**Dataset excerpts:**
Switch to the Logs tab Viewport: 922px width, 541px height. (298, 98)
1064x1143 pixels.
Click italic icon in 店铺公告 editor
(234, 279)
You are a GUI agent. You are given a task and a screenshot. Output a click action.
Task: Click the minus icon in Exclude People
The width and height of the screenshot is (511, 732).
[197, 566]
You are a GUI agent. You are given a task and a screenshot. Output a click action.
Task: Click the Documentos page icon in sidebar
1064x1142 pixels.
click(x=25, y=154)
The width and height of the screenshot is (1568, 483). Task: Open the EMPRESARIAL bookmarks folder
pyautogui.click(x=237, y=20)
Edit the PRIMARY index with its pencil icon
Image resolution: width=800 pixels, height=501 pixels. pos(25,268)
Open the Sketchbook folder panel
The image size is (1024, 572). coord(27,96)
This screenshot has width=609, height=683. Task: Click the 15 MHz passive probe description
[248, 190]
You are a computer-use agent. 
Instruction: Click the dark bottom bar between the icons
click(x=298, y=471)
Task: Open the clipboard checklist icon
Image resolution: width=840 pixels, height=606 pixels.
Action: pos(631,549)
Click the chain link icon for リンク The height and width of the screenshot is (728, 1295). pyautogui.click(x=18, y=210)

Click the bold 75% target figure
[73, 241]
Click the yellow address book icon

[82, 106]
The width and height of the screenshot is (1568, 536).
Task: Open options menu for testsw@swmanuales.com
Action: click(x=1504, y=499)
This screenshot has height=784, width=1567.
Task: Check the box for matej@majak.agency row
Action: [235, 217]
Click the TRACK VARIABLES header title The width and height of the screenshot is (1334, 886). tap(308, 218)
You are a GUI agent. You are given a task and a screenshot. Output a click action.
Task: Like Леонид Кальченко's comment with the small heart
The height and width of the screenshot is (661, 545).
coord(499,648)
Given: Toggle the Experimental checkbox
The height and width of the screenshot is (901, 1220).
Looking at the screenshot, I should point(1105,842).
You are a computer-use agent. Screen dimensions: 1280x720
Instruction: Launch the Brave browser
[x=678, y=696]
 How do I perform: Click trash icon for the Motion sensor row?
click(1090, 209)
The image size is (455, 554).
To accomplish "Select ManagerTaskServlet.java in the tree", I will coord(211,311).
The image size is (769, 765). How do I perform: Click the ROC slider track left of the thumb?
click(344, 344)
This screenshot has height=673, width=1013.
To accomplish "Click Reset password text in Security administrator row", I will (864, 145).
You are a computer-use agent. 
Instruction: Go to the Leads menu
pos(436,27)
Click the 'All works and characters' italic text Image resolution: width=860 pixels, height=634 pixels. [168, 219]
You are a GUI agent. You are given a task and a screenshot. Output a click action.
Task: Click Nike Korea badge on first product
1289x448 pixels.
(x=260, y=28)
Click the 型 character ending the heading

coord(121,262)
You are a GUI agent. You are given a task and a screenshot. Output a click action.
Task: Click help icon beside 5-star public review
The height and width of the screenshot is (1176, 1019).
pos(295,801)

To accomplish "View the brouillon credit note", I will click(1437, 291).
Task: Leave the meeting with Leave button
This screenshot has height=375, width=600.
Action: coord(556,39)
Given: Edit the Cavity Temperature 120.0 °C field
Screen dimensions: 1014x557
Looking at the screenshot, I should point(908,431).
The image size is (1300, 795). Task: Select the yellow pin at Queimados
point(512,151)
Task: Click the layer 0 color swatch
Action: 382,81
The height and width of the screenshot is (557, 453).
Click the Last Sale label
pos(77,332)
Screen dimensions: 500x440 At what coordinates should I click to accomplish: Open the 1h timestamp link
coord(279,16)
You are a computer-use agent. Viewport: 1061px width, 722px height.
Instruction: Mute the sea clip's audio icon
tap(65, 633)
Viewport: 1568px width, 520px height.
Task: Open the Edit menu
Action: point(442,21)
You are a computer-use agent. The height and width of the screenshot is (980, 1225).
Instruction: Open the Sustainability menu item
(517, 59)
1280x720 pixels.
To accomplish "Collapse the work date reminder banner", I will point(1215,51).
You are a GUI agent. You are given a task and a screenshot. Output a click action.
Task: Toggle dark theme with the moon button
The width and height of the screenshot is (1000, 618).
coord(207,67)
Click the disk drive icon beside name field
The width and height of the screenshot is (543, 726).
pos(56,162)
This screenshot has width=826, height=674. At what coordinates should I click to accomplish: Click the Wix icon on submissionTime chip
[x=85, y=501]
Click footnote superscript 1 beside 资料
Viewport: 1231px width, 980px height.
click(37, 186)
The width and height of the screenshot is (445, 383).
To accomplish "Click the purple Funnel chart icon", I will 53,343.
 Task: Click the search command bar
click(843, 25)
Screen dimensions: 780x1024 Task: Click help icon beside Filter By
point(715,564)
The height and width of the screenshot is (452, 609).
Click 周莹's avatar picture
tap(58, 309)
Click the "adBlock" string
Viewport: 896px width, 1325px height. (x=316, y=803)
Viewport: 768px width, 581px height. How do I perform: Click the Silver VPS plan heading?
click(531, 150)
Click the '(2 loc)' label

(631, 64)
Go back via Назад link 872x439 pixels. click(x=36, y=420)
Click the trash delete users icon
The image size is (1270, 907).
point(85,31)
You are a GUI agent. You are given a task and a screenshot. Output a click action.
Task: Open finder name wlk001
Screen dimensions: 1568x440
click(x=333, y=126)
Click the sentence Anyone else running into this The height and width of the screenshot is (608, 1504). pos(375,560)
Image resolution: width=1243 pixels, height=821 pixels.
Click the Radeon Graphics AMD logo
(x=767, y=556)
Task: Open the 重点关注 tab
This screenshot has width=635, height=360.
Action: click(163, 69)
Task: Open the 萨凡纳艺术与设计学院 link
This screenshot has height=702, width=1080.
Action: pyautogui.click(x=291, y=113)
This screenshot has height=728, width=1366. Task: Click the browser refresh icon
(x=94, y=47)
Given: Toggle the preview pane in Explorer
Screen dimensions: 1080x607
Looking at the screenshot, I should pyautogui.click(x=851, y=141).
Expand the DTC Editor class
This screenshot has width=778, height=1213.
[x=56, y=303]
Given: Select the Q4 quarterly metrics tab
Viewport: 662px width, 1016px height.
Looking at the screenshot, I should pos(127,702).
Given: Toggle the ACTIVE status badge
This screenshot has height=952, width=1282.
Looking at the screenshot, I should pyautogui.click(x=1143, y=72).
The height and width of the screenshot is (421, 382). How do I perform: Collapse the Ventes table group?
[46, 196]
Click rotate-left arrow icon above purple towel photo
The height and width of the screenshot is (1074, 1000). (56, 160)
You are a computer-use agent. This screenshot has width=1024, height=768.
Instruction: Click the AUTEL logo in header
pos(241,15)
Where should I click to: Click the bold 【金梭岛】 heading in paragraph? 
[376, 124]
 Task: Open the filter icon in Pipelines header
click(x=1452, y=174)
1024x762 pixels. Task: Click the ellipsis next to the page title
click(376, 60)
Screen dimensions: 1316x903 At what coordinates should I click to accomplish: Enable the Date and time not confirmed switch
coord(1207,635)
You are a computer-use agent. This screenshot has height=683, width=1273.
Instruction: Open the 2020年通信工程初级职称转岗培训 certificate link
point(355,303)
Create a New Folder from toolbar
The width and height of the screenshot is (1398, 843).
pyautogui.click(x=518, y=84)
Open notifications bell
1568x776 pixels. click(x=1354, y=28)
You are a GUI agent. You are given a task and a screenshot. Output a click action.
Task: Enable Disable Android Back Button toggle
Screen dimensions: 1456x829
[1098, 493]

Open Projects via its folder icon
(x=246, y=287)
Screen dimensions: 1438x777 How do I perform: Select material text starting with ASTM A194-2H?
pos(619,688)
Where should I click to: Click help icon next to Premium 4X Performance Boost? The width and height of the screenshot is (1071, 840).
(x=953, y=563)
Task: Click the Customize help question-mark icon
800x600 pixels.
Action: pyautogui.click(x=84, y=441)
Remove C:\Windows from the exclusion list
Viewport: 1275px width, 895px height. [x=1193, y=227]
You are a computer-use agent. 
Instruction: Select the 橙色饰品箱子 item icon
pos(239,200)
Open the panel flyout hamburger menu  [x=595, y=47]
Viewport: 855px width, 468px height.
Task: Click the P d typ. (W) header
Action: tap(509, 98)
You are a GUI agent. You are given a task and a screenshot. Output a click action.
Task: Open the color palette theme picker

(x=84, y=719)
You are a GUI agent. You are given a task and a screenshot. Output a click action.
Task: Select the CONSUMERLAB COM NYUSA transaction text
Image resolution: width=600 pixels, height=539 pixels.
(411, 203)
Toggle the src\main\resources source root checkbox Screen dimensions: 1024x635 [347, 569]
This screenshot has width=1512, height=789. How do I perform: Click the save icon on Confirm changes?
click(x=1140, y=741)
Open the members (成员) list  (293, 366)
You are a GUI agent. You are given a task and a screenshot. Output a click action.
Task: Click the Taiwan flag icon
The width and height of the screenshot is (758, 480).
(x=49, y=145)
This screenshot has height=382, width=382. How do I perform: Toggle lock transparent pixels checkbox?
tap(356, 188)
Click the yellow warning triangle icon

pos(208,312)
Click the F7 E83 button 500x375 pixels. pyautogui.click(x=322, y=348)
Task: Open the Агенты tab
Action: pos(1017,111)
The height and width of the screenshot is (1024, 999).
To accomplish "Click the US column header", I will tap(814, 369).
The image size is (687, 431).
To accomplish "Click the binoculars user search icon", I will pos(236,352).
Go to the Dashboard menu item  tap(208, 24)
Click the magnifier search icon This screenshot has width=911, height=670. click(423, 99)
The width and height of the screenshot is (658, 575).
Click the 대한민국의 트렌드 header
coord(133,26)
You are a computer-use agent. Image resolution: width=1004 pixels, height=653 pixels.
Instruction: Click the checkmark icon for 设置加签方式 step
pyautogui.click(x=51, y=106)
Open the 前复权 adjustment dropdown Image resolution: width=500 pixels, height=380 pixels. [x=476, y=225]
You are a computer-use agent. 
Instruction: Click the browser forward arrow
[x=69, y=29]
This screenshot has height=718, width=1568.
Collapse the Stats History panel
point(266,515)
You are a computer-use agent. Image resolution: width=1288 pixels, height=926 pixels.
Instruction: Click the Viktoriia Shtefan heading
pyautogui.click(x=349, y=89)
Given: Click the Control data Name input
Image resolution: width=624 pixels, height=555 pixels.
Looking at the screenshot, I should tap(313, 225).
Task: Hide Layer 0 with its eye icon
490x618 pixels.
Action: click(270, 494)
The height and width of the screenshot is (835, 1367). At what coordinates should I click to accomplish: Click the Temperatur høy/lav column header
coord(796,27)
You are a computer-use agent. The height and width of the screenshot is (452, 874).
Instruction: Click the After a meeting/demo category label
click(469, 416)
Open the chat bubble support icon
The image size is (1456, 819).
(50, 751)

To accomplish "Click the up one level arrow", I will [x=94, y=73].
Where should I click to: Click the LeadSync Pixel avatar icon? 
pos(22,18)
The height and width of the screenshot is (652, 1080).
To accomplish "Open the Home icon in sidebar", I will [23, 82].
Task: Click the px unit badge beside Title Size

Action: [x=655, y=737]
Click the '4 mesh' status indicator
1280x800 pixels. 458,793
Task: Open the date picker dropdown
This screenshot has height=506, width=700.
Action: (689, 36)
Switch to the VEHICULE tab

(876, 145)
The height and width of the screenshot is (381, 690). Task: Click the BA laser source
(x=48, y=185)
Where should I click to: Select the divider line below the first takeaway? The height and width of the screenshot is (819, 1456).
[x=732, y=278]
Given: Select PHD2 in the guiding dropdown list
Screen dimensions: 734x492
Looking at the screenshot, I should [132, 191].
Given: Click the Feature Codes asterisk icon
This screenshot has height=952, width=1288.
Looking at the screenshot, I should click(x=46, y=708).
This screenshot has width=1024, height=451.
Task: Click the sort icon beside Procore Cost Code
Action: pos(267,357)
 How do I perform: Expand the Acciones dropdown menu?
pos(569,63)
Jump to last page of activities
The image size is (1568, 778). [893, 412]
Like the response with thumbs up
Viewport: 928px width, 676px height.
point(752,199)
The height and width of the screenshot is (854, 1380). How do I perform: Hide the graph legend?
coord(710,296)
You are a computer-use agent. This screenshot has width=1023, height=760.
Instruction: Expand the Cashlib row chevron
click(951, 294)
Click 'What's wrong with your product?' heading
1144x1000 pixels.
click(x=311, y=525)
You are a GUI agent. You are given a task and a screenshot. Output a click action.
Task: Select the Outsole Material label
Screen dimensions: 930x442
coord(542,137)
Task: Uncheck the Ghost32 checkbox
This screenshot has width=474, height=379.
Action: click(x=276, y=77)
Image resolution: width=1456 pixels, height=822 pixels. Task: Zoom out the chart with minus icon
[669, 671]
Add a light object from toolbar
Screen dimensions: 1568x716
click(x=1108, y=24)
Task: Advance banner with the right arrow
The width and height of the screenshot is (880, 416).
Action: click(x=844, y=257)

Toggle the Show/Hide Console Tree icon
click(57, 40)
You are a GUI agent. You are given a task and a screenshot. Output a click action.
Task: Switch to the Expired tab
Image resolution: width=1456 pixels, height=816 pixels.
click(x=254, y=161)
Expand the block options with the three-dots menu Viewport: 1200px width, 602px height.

**EXERCISE DETAILS:** Lines holding "sidebar" in the data above: copy each of them.

**EXERCISE ANSWER:**
Task: Click the Documentos page icon in sidebar
To accomplish "Open the Home icon in sidebar", I will [23, 82].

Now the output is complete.